Lesson 7: Implementation Can Be More Urgent Than Evaluation or Effect Measures
Often, when there is no time for a randomized controlled study to test the intervention, implementation takes precedence. In this case, the implementation plan was relatively easy, as the University was very helpful and provided all necessary support. The intervention was implemented as soon as it was finished, to promote that students would respond positively to the vaccination invitations that were sent out at that moment in time. IM-Step 6, the evaluation plan, was not executed as the focus was on the moment, and even 1 year later the situation could have changed to a future where everything could be different (e.g., new variants of the virus) and new interventions would be needed.
Conclusion
The COVID-19 crisis teaches us that there are ways to speed up intervention development and implementation, without losing scientific rigor. The current project was executed under unavoidable time pressure. Nevertheless, IM provided a structure and a process that helped us develop an intervention that hopefully will positively affect students’ vaccination behavior in times of need. We also applied Hanney et al.’s (2020) suggestion about the four ways to speed up the development and implementation of an intervention. For our intervention, increasing resources involved (1) concrete support from the University and the National Institute for Public Health, (2) funding of the survey among students, and (3) fast and full implementation of the intervention. Working in parallel involved: overlap of the IM-steps as indicated in Figure 1. Working at risk involved (1) using evidence from related fields, (2) applying theories to new processes, (3) deciding by expert consensus, and (4) implementing an intervention without evidence for effectiveness. Improving processes involved (1) accelerating procedures, (2) using an existing panel of students, (3) collaborating intensively with the department of Marketing and Communication, and (4) following the IM protocol as efficiently as possible.

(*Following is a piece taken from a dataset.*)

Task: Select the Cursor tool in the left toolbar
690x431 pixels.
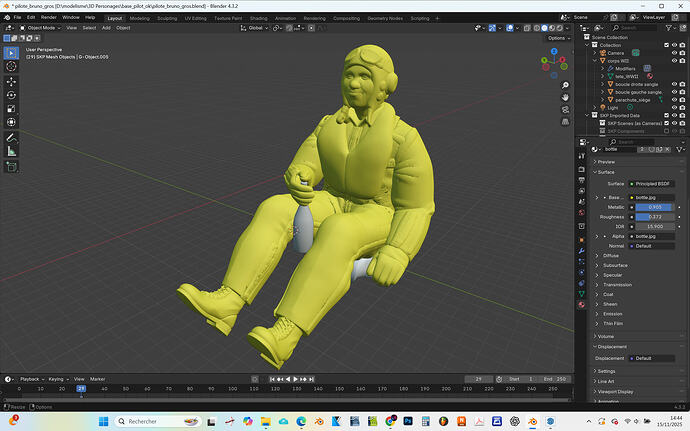Action: click(x=11, y=65)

IM was a helpful guide to ensure scientific rigor and quality, while shortening the time between research and application, creating a just-in-time but still planned theory- and evidence-based intervention.
Footnotes
Authors’ Note: The authors thank the interviewed experts for their contribution to the intervention. In addition, the authors thank Rik Crutzen for his help and advice at the start of this project. The authors report no conflict of interest. All studies referred to were approved by the Ethics Review Committee Psychology and Neuroscience, Maastricht University, ref. 188_10_02_2018_S59.
Data Availability Statement: No data were collected in this study. For all studies that we conducted (and referred to in this article), data are openly available.